(Extracted records)
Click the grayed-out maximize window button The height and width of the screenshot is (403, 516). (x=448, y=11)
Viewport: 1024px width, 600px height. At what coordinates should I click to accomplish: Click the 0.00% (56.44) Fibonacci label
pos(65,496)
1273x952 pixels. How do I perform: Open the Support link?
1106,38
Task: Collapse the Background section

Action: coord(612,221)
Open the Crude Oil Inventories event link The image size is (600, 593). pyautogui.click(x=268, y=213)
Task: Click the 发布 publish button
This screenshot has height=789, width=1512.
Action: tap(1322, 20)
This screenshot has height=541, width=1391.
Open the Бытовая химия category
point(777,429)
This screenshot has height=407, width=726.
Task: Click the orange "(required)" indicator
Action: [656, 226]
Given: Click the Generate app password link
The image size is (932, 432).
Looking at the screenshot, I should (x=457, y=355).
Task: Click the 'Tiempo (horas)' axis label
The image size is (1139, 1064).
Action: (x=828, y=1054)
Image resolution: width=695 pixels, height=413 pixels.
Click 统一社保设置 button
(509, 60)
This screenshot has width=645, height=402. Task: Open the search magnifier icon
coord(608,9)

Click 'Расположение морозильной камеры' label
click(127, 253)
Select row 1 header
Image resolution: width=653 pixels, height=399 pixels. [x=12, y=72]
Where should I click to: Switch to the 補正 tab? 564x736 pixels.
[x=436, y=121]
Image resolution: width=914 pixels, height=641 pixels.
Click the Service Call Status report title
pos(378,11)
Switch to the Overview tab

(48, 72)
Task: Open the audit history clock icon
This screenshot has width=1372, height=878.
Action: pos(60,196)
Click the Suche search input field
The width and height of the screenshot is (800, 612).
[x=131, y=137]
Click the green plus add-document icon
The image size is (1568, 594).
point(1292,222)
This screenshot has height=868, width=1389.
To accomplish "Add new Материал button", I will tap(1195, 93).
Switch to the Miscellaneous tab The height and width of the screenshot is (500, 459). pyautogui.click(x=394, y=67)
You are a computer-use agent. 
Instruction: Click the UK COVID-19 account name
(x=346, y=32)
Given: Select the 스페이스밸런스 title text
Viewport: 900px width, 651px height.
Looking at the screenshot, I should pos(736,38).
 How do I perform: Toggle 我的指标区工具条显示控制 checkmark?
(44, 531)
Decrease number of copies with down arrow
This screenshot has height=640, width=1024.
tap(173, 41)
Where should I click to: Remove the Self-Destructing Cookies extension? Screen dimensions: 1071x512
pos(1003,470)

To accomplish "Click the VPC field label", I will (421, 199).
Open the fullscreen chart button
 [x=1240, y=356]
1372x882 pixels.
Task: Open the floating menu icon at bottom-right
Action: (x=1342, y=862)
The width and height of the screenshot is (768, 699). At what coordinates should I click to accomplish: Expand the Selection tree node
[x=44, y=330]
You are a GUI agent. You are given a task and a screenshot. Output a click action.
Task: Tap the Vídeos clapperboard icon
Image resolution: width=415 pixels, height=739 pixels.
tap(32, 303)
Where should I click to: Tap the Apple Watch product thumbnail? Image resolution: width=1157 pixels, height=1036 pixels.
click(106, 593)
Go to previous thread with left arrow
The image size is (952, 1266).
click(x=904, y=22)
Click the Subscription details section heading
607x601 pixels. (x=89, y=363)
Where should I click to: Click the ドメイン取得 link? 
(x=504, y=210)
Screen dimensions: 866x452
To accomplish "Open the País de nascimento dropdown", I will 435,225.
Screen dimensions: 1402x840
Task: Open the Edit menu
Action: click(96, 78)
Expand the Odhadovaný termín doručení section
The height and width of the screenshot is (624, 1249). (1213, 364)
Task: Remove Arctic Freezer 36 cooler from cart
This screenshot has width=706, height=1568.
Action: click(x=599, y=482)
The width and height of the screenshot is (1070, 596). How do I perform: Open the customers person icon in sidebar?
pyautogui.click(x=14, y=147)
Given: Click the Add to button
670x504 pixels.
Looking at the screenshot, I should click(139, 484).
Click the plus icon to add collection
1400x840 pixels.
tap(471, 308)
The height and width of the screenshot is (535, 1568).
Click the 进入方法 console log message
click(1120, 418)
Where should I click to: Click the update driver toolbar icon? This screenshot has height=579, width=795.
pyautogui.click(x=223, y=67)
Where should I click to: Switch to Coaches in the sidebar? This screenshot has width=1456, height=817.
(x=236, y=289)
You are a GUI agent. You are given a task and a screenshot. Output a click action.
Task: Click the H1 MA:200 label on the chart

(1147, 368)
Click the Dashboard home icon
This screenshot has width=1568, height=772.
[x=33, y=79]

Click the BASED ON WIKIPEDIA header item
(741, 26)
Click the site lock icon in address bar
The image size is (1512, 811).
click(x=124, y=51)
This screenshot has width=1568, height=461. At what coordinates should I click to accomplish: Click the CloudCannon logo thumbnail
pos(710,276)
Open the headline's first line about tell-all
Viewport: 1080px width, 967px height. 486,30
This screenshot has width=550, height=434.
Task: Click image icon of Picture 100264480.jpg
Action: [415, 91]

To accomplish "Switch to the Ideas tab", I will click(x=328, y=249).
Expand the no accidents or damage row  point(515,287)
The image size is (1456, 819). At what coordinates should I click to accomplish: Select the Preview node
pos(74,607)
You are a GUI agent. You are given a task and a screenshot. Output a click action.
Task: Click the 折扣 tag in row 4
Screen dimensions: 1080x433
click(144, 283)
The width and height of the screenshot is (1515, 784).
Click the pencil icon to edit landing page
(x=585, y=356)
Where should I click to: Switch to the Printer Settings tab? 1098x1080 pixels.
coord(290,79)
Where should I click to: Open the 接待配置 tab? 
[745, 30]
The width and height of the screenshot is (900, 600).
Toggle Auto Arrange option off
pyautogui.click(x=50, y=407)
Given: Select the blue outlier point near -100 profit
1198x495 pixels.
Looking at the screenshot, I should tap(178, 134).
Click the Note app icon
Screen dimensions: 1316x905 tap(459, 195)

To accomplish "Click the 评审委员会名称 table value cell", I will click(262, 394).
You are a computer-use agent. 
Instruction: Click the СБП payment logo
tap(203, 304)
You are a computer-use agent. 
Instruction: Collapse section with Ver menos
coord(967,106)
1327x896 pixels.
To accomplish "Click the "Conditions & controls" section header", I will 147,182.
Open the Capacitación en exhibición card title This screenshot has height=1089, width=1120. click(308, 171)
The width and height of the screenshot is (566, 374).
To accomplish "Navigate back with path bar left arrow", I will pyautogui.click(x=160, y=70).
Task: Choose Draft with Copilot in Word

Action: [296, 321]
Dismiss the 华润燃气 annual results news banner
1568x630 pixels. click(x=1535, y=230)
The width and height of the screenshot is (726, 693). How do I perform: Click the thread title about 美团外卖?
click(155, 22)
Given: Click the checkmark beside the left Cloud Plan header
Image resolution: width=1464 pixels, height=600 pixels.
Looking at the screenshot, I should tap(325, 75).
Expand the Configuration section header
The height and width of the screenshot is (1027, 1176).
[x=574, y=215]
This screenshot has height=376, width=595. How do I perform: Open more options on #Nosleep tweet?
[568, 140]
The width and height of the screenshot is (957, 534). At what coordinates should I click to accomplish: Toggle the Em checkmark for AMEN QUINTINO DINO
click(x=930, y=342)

DIRECTION: Copy out all of the data above, line for line, with no changes.

OUTPUT BELOW:
Click the grayed-out maximize window button The height and width of the screenshot is (403, 516). (x=448, y=11)
Viewport: 1024px width, 600px height. At what coordinates should I click to accomplish: Click the 0.00% (56.44) Fibonacci label
pos(65,496)
1273x952 pixels. How do I perform: Open the Support link?
1106,38
Task: Collapse the Background section

Action: coord(612,221)
Open the Crude Oil Inventories event link The image size is (600, 593). pyautogui.click(x=268, y=213)
Task: Click the 发布 publish button
This screenshot has height=789, width=1512.
Action: tap(1322, 20)
This screenshot has height=541, width=1391.
Open the Бытовая химия category
point(777,429)
This screenshot has height=407, width=726.
Task: Click the orange "(required)" indicator
Action: [656, 226]
Given: Click the Generate app password link
The image size is (932, 432).
Looking at the screenshot, I should (x=457, y=355).
Task: Click the 'Tiempo (horas)' axis label
The image size is (1139, 1064).
Action: (x=828, y=1054)
Image resolution: width=695 pixels, height=413 pixels.
Click 统一社保设置 button
(509, 60)
This screenshot has width=645, height=402. Task: Open the search magnifier icon
coord(608,9)

Click 'Расположение морозильной камеры' label
click(127, 253)
Select row 1 header
Image resolution: width=653 pixels, height=399 pixels. [x=12, y=72]
Where should I click to: Switch to the 補正 tab? 564x736 pixels.
[x=436, y=121]
Image resolution: width=914 pixels, height=641 pixels.
Click the Service Call Status report title
pos(378,11)
Switch to the Overview tab

(48, 72)
Task: Open the audit history clock icon
This screenshot has width=1372, height=878.
Action: pos(60,196)
Click the Suche search input field
The width and height of the screenshot is (800, 612).
[x=131, y=137]
Click the green plus add-document icon
The image size is (1568, 594).
point(1292,222)
This screenshot has height=868, width=1389.
To accomplish "Add new Материал button", I will tap(1195, 93).
Switch to the Miscellaneous tab The height and width of the screenshot is (500, 459). pyautogui.click(x=394, y=67)
You are a computer-use agent. 
Instruction: Click the UK COVID-19 account name
(x=346, y=32)
Given: Select the 스페이스밸런스 title text
Viewport: 900px width, 651px height.
Looking at the screenshot, I should pos(736,38).
 How do I perform: Toggle 我的指标区工具条显示控制 checkmark?
(44, 531)
Decrease number of copies with down arrow
This screenshot has height=640, width=1024.
tap(173, 41)
Where should I click to: Remove the Self-Destructing Cookies extension? Screen dimensions: 1071x512
pos(1003,470)

To accomplish "Click the VPC field label", I will (421, 199).
Open the fullscreen chart button
 [x=1240, y=356]
1372x882 pixels.
Task: Open the floating menu icon at bottom-right
Action: (x=1342, y=862)
The width and height of the screenshot is (768, 699). At what coordinates should I click to accomplish: Expand the Selection tree node
[x=44, y=330]
You are a GUI agent. You are given a task and a screenshot. Output a click action.
Task: Tap the Vídeos clapperboard icon
Image resolution: width=415 pixels, height=739 pixels.
tap(32, 303)
Where should I click to: Tap the Apple Watch product thumbnail? Image resolution: width=1157 pixels, height=1036 pixels.
click(106, 593)
Go to previous thread with left arrow
The image size is (952, 1266).
click(x=904, y=22)
Click the Subscription details section heading
607x601 pixels. (x=89, y=363)
Where should I click to: Click the ドメイン取得 link? 
(x=504, y=210)
Screen dimensions: 866x452
To accomplish "Open the País de nascimento dropdown", I will 435,225.
Screen dimensions: 1402x840
Task: Open the Edit menu
Action: click(96, 78)
Expand the Odhadovaný termín doručení section
The height and width of the screenshot is (624, 1249). (1213, 364)
Task: Remove Arctic Freezer 36 cooler from cart
This screenshot has width=706, height=1568.
Action: click(x=599, y=482)
The width and height of the screenshot is (1070, 596). How do I perform: Open the customers person icon in sidebar?
pyautogui.click(x=14, y=147)
Given: Click the Add to button
670x504 pixels.
Looking at the screenshot, I should click(139, 484).
Click the plus icon to add collection
1400x840 pixels.
tap(471, 308)
The height and width of the screenshot is (535, 1568).
Click the 进入方法 console log message
click(1120, 418)
Where should I click to: Click the update driver toolbar icon? This screenshot has height=579, width=795.
pyautogui.click(x=223, y=67)
Where should I click to: Switch to Coaches in the sidebar? This screenshot has width=1456, height=817.
(x=236, y=289)
You are a GUI agent. You are given a task and a screenshot. Output a click action.
Task: Click the H1 MA:200 label on the chart

(1147, 368)
Click the Dashboard home icon
This screenshot has width=1568, height=772.
[x=33, y=79]

Click the BASED ON WIKIPEDIA header item
(741, 26)
Click the site lock icon in address bar
The image size is (1512, 811).
click(x=124, y=51)
This screenshot has width=1568, height=461. At what coordinates should I click to accomplish: Click the CloudCannon logo thumbnail
pos(710,276)
Open the headline's first line about tell-all
Viewport: 1080px width, 967px height. 486,30
This screenshot has width=550, height=434.
Task: Click image icon of Picture 100264480.jpg
Action: [415, 91]

To accomplish "Switch to the Ideas tab", I will click(x=328, y=249).
Expand the no accidents or damage row  point(515,287)
The image size is (1456, 819). At what coordinates should I click to accomplish: Select the Preview node
pos(74,607)
You are a GUI agent. You are given a task and a screenshot. Output a click action.
Task: Click the 折扣 tag in row 4
Screen dimensions: 1080x433
click(144, 283)
The width and height of the screenshot is (1515, 784).
Click the pencil icon to edit landing page
(x=585, y=356)
Where should I click to: Switch to the Printer Settings tab? 1098x1080 pixels.
coord(290,79)
Where should I click to: Open the 接待配置 tab? 
[745, 30]
The width and height of the screenshot is (900, 600).
Toggle Auto Arrange option off
pyautogui.click(x=50, y=407)
Given: Select the blue outlier point near -100 profit
1198x495 pixels.
Looking at the screenshot, I should tap(178, 134).
Click the Note app icon
Screen dimensions: 1316x905 tap(459, 195)

To accomplish "Click the 评审委员会名称 table value cell", I will click(262, 394).
You are a computer-use agent. 
Instruction: Click the СБП payment logo
tap(203, 304)
You are a computer-use agent. 
Instruction: Collapse section with Ver menos
coord(967,106)
1327x896 pixels.
To accomplish "Click the "Conditions & controls" section header", I will 147,182.
Open the Capacitación en exhibición card title This screenshot has height=1089, width=1120. click(308, 171)
The width and height of the screenshot is (566, 374).
To accomplish "Navigate back with path bar left arrow", I will pyautogui.click(x=160, y=70).
Task: Choose Draft with Copilot in Word

Action: [296, 321]
Dismiss the 华润燃气 annual results news banner
1568x630 pixels. click(x=1535, y=230)
The width and height of the screenshot is (726, 693). How do I perform: Click the thread title about 美团外卖?
click(155, 22)
Given: Click the checkmark beside the left Cloud Plan header
Image resolution: width=1464 pixels, height=600 pixels.
Looking at the screenshot, I should tap(325, 75).
Expand the Configuration section header
The height and width of the screenshot is (1027, 1176).
[x=574, y=215]
This screenshot has height=376, width=595. How do I perform: Open more options on #Nosleep tweet?
[568, 140]
The width and height of the screenshot is (957, 534). At what coordinates should I click to accomplish: Toggle the Em checkmark for AMEN QUINTINO DINO
click(x=930, y=342)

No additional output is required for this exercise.